The garage door screeched.
“No,” Missy breathed.
“Mama, please,” Angel said, but heard Phil on the stairs. A second later, Phil entered with the last bag. It joined the others on the counter.
Angel’s frustration mounted.
“How much did we save?” Phil asked Missy.
“Four-thirty-five.” Missy smiled at him, obviously absurdly relieved that Angel hadn’t been able to vocalize her thoughts about Phil.
“Good girl.” Phil caressed her hip and she preened under his attention.
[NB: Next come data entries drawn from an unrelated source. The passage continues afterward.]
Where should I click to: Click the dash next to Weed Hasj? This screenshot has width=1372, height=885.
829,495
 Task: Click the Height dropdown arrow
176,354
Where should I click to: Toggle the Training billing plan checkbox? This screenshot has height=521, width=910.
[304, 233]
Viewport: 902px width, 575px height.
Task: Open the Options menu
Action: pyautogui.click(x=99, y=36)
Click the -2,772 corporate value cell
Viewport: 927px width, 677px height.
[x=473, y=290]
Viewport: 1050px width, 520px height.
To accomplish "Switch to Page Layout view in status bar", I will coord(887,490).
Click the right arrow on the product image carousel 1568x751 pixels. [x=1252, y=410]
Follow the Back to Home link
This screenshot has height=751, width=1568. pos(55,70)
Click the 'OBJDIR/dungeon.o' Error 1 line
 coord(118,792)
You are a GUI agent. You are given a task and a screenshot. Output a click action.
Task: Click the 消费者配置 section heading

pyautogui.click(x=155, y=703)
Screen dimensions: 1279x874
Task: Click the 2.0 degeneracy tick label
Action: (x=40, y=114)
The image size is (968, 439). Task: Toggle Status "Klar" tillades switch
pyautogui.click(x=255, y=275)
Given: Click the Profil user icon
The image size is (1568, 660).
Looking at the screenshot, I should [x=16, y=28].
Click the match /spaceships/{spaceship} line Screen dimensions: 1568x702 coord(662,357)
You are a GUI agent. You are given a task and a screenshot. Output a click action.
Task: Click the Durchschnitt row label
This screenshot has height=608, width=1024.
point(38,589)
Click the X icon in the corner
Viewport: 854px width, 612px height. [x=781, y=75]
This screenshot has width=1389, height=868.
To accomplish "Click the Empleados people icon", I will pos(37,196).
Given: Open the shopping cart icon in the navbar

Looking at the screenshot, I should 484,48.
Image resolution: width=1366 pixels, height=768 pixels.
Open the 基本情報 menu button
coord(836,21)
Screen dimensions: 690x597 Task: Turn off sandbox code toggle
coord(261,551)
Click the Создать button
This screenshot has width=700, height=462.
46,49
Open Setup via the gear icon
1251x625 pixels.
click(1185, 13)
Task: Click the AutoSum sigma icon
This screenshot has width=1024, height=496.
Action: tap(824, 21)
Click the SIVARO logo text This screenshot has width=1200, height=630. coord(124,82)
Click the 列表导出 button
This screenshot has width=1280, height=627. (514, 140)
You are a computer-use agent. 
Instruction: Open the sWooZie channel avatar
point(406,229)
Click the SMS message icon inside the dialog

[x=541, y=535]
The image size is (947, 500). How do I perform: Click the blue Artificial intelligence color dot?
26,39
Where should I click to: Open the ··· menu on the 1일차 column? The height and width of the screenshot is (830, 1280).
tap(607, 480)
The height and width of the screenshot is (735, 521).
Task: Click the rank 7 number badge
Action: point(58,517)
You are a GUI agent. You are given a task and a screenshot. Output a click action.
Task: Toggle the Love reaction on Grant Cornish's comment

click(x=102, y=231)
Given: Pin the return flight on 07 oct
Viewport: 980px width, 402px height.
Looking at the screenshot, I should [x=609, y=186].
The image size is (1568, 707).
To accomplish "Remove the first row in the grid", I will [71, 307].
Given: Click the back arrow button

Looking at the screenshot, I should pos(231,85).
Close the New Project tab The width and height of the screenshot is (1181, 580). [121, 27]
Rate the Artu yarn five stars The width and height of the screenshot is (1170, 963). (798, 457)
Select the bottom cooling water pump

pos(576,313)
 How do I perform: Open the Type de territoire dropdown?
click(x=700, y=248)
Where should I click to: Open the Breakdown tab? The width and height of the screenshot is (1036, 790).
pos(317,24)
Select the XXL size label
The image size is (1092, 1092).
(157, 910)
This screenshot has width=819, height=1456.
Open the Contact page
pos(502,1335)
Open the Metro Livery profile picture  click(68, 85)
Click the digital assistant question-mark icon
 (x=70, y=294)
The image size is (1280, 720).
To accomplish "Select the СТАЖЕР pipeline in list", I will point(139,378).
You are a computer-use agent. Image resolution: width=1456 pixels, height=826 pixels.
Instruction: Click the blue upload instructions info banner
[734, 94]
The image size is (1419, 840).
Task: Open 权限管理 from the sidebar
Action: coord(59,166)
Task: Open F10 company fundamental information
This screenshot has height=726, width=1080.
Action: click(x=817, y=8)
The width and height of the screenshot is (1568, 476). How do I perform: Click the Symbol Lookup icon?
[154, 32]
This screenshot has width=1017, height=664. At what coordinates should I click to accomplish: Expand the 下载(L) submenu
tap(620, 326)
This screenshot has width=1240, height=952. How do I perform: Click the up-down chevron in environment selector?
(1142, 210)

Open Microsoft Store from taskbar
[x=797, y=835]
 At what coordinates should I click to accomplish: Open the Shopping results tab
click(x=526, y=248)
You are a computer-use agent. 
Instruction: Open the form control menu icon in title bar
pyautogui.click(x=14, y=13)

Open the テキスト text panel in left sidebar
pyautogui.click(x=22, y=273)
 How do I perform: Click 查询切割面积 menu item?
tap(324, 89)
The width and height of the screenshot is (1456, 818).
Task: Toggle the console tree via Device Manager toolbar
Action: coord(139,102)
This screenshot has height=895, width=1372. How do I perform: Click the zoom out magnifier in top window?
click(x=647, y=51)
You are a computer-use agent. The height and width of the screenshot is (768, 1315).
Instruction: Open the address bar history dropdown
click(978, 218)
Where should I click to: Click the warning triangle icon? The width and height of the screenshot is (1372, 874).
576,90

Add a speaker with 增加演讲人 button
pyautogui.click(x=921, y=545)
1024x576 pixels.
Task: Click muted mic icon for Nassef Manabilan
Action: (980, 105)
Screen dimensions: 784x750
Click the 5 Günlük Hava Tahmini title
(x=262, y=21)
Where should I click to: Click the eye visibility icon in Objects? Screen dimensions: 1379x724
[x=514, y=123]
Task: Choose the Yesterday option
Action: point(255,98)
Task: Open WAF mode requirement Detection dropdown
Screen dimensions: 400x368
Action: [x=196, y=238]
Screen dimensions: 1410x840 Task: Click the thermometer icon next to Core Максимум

Phil sat at the table again.
Angel turned away.
Missy pulled a frying pan out of a cupboard.
“What are you doing?” Phil asked.
“I’m making an early lunch for Angel.”
“So this is what you’re planning to do here?” He directed the question toward Angel. “Have your mother cook for you?”
“I didn’t ask her to cook,” Angel said, hating the way Phil questioned everything Missy did.
“I want to make her lunch, Phil.” Missy’s placating tone grated.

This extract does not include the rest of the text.